Gas storage, both long and short term, is an expensive and energy intensive process, which has left the use of isolated natural gas reserves and gas sequestration plans unfeasible. However, an international collaboration of scientists has developed a way of storing gas in ‘bioclathrates’ formed from fruit and vegetables.
Clathrate hydrates are a form of clathrate compound in which a guest molecule is trapped inside a crystalline cage of ordered, hydrogen bonded water molecules and can form around a large number of low molecular weight gases, such as methane and CO2. Unfortunately, the formation of clathrate hydrates is very slow and requires high pressures to introduce the gas into the water, and low temperatures to form the ice-like structures. This leaves it no more energy efficient than standard methods of gas storage, such as liquefaction and compression into porous sorbents.
The team, led by Andrew Cooper and Weixing Wang from the University of Liverpool, UK, and the South China University of Technology, China, respectively, approached the problem from another direction. Inspired by biomimetic approaches to heavy metal storage and the ability of natural structures to facilitate gas transport, the team looked at using biological structures, such as fungi and vegetables, to greatly accelerate the kinetics of clathrate storage.

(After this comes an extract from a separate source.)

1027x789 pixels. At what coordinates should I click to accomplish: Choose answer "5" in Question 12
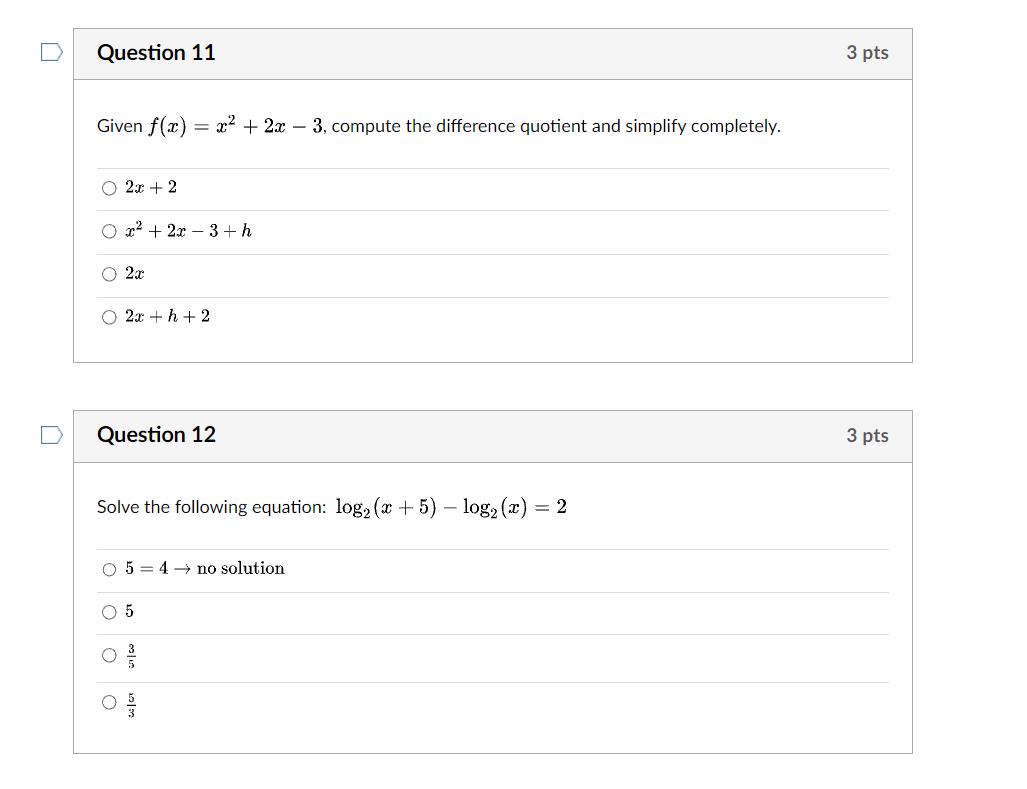coord(109,612)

They found that the improvements in gas uptake varied significantly from different biological structures, with mushrooms and aubergines showing significantly improved – and entirely reversible – kinetics compared to bulk water at 273K, while tomatoes were unable to achieve clathrate formation. The team believes that this is because of the high water content and porous structures of the mushrooms and aubergines, but they feel that more work is needed to fully explore the reasoning behind the improvements.